機器：Ａｌｌｉａｎｃｅ２６９５ＳｅｐａｒａｔｉｏｎＭｏｄｕｌｅ、２９９６ＰｈｏｔｏｄｉｏｄｅＡｒｒａｙＤｅｔｅｃｔｏｒ（Ｗａｔｅｒｓ）
カラム：Ｌ−ｃｏｌｕｍｎＯＤＳ（４．６×１５０ｍｍ、５μｍ、化学物質評価研究機構）
カラム温度：４０℃
移動相：４５％メタノール／０．１％ギ酸
流速：１．０ｍＬ／ｍｉｎ
試料注入量：５０μＬ
検出波長：２５４ｎｍ

結果を図３及び図４に示す。
図３及び図４より、敏感肌者の皮膚は健常者の皮膚に比べてＣＥＳ１発現量、ＣＥＳ１代謝活性が低いことが認められた。

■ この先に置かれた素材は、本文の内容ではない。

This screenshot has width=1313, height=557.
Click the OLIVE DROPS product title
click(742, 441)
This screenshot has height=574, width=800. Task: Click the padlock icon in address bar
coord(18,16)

実施例１ＣＥＳ１発現に基づく発芽ブロッコリー抽出物の評価
正常ヒト表皮角化細胞（ライフテクノロジーズジャパン）を各ウェル１×１０^５となるよう６−ｗｅｌｌプレートに播種し、ＨｕＭｅｄｉａ−ＫＧ２（クラボウ）で一晩培養後、発芽ブロッコリー抽出物（ブロッコリースプラウトエキス；オリザ油化株式会社、化粧品用）を固形分濃度０．０００１ｗ／ｖ％あるいは０．００１ｗ／ｖ％となるように培地に添加し、４８時間培養した。培養後の細胞をＤ−ＰＢＳ（−）で洗浄し、ＲＮｅａｓｙＭｉｎｉＫｉｔｓ（キアゲン）を用い、添付のマニュアルに従ってＲＮＡを抽出した。ＲＮＡ濃度は、ＮａｎｏＤｒｏｐ１０００（ＴｈｅｒｍｏＦｉｓｈｅｒｓｃｉｅｎｔｉｆｉｃ）を用いて算出した。Ｈｉｇｈ−ＣａｐａｃｉｔｙＲＮＡ−ｔｏ−ｃＤＮＡＫｉｔ（ライフテクノロジーズジャパン）を用いて抽出したＴｏｔａｌＲＮＡの逆転写反応を行った後、７５００ＦａｓｔＲｅａｌ−ＴｉｍｅＰＣＲＳｙｓｔｅｍ（ライフテクノロジーズジャパン）を用いてリアルタイムＰＣＲを実施した。リアルタイムＰＣＲは、前記で逆転写したｃＤＮＡとＣＥＳ１もしくは内在性コントロールとしてＲＰＬＰ０のＴａｑｍａｎプライマー（ライフテクノロジーズジャパン、ＣＥＳ１：Ｈｓ００２７５６２７−ｍ１、ＲＰＬＰ０：ＨＳ００４２０８９５＿ｇＨ）、ＴａｑｍａｎＧｅｎｅＥｘｐｒｅｓｓｉｏｎＭａｓｔｅｒＭｉｘ（ライフテクノロジーズジャパン）を用いて、ΔΔＣＴ法によりＣＥＳ１ｍＲＮＡ発現量を比較した。結果を図５に示す。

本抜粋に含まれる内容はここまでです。